The perils of using an non-standardized ever-changing idiosyncratic
format that re-purposes a vaguely defined feature of a vaguely-defined
variant of format for which dozens of idiosyncratic, conflicting, and
non-documented variants exist to try and express rich information
rigorously.
You can submit a feature request on GitHub, and I will look into it.
My plan is to deprecate the beast summary tree at some point, mainly
because (a) DendroPy's metadata infrastructure handles this and other
cases in a more general, abstract way [albeit, with some of the work
delegated to client code] and (b) I do not want to keep chasing ever-
changing formats and format variants all over hill and dale.
In the mean time, (and, in fact, the recommended way to handle this
now and the future), you can make use of the fact that: (a) DendroPy
parses and makes available all comments associated with trees and
nodes and (b) DendroPy can optionally extract `[&...]` comments as
metadata (see below).
Simply read in the tree as a normal dendropy.Tree object, and then
examine the comments and metadata directly.
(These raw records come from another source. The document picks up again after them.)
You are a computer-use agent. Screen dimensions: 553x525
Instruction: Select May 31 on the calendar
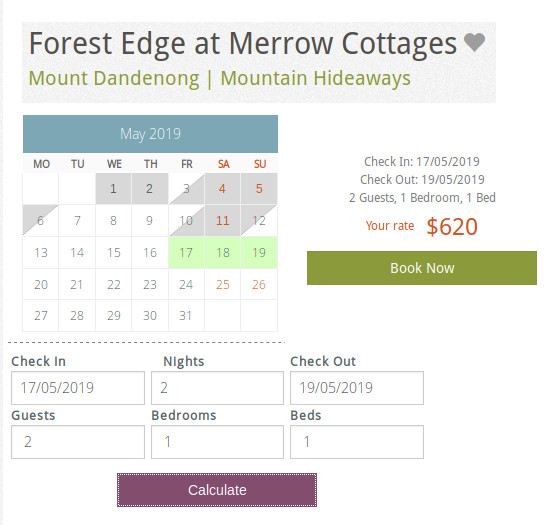186,316
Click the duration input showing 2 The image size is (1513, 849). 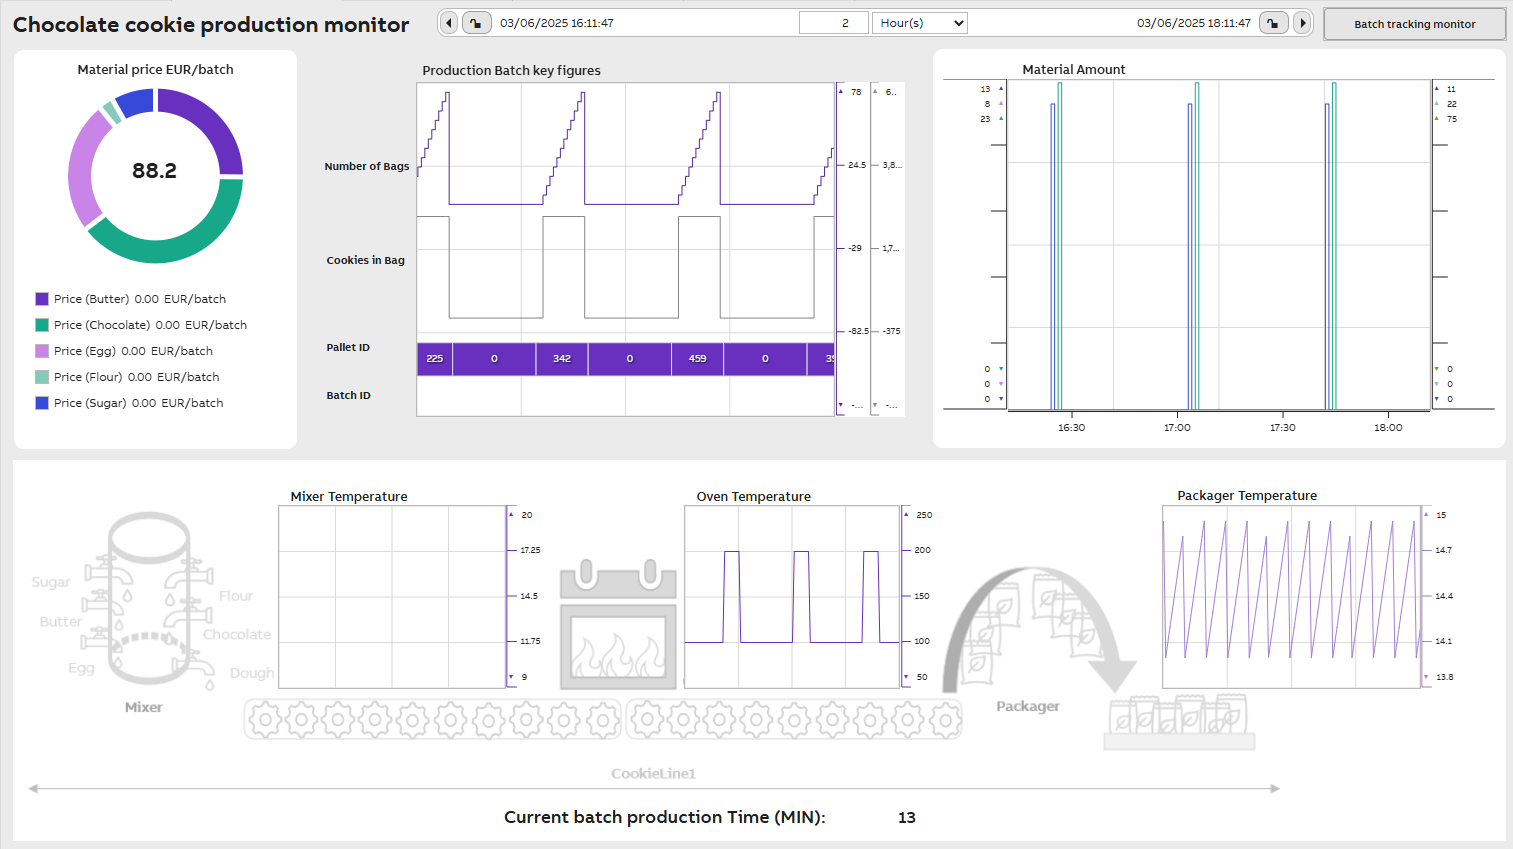[833, 22]
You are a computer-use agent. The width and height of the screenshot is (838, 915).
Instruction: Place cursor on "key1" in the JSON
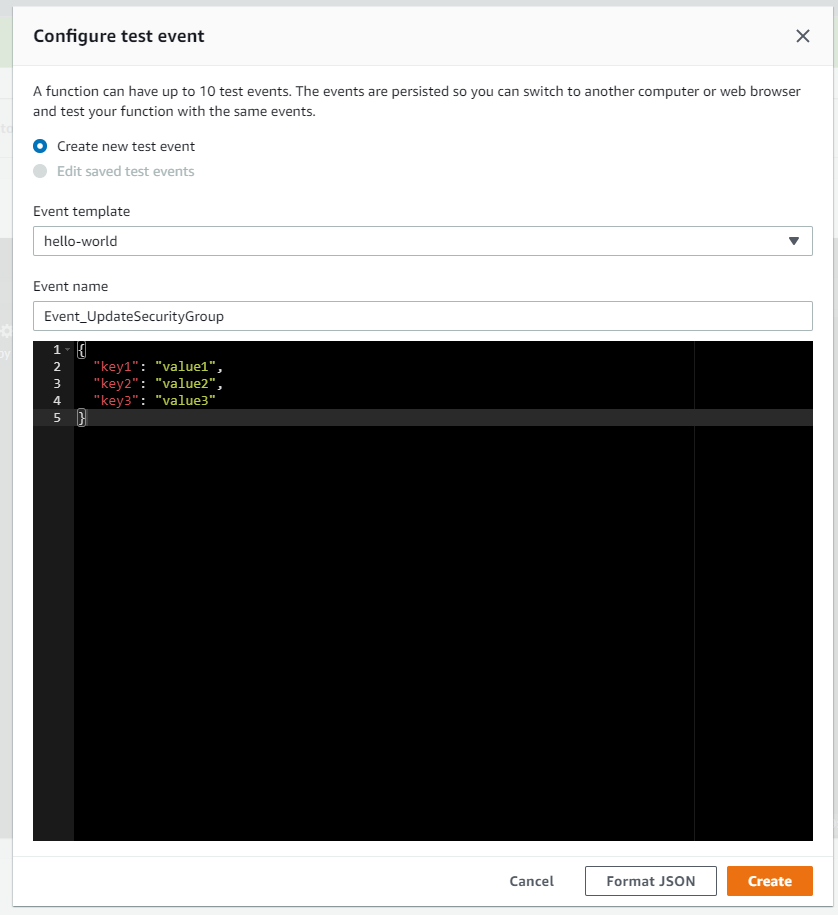(x=115, y=367)
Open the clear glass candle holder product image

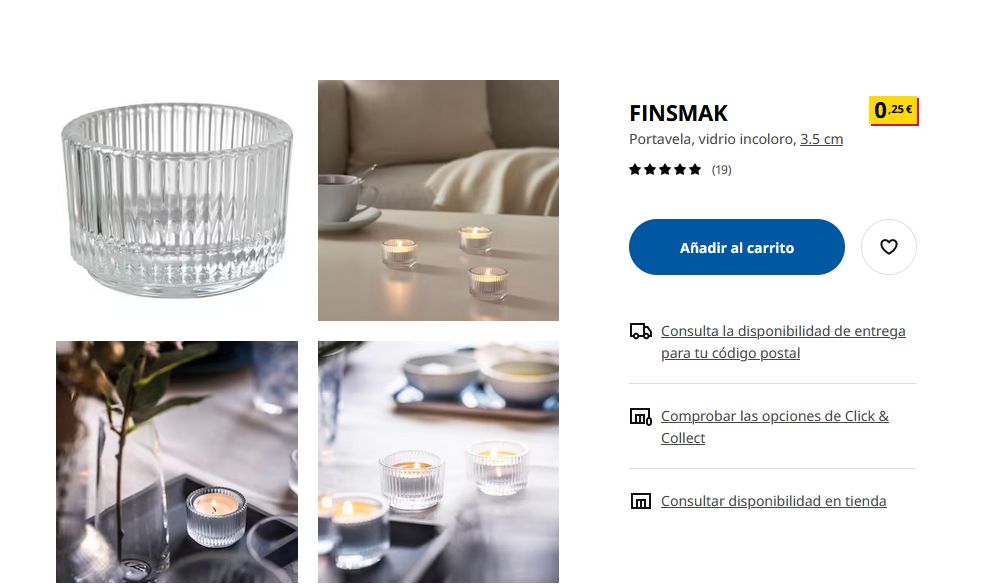(x=177, y=200)
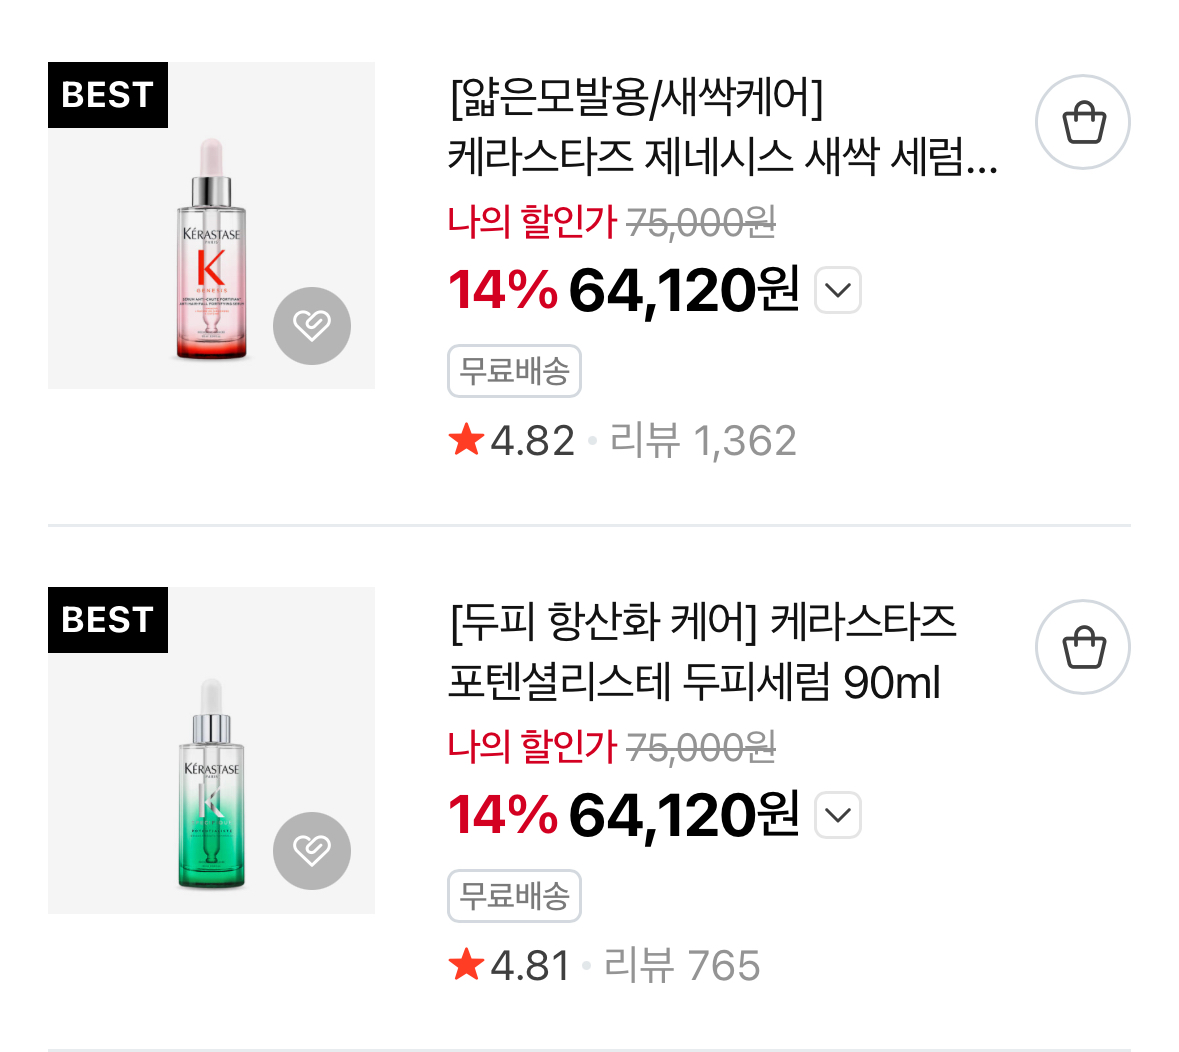
Task: Click the 무료배송 badge on first product
Action: coord(514,372)
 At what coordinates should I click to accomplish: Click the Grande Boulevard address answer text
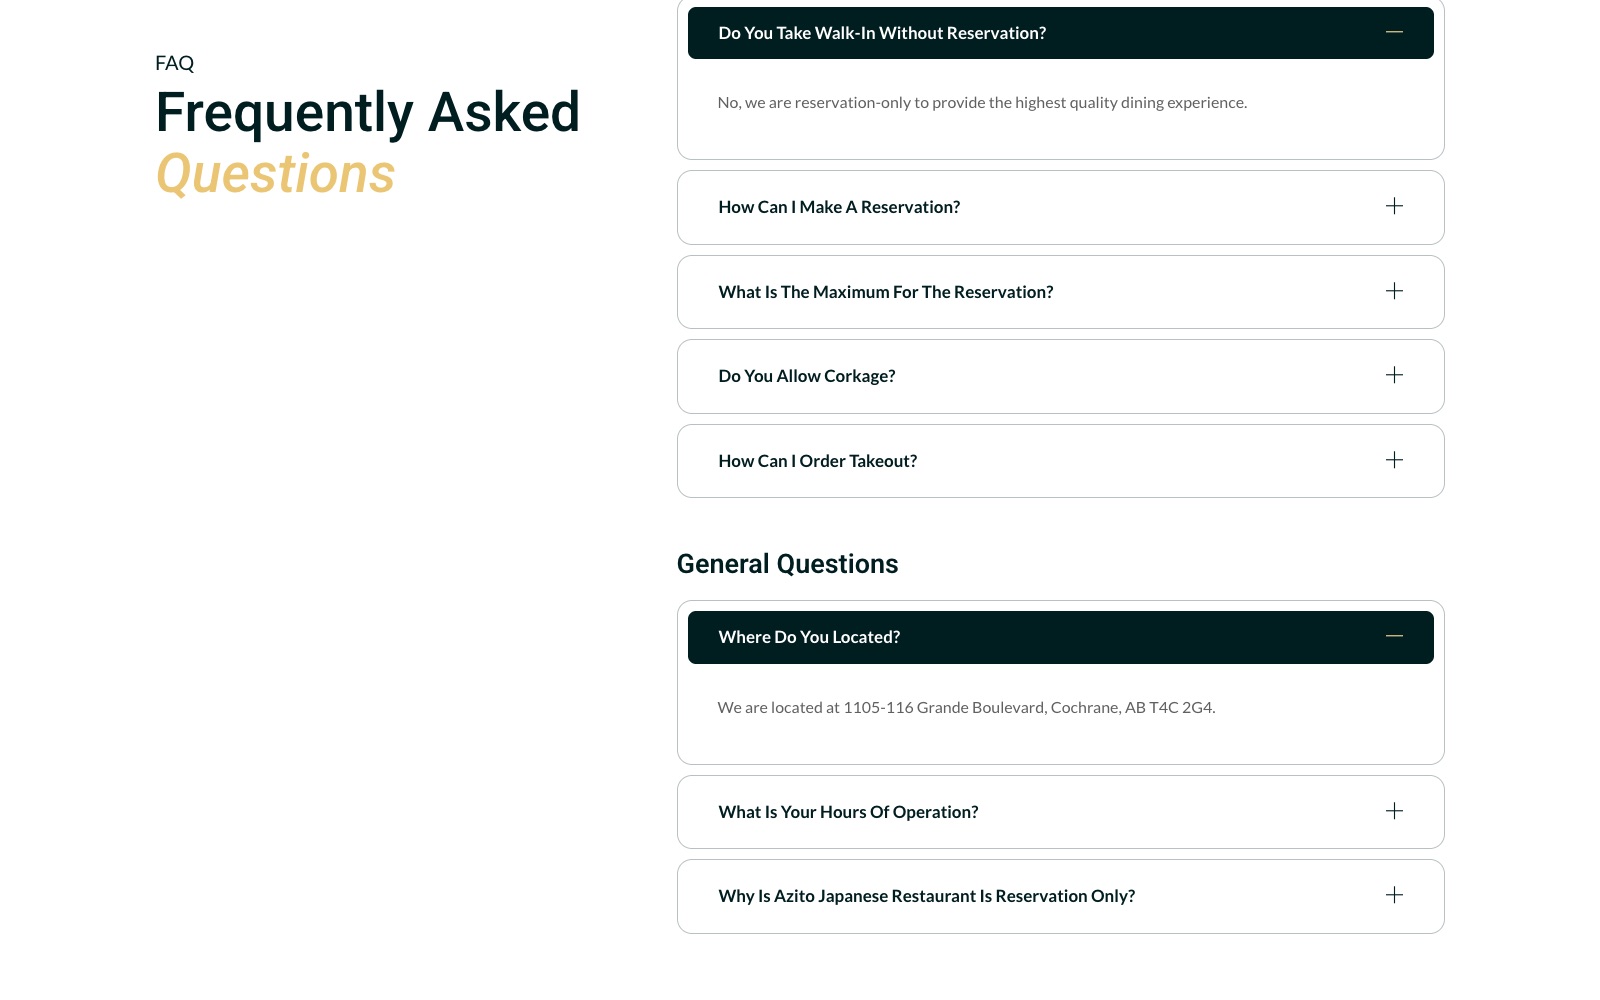(x=966, y=707)
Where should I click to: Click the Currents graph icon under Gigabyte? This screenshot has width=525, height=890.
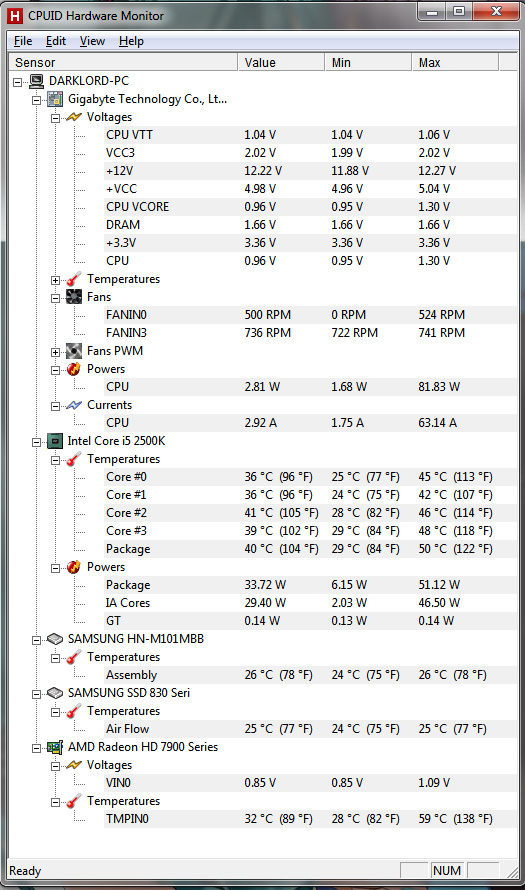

If you ask DendroPy to parse out the metadata, by, for e.g.:
TreeList.get_from_path("foo.tre",
...
extract_comment_metadata=True)
the metadata will be available in DendroPy's metadata infrastructure,
as described here:
http://pythonhosted.org/DendroPy/tutorial/working_with_metadata_annotations.html
This type of parsing is less strict than the BeastSummaryTree one, so
may get all you need.
Alternatively, you can as DendroPy *not* to parse the comments into
metadata ('extract_comment_metadata=False'), and access the comments
directly by the ``comments`` attribute of node (and tree) objects.
This will simply be a list representing the comment strings associated
with each object.
In either case, you will have to do some work to parse the data,
coerce to proper type, and promote to attributes (if needed).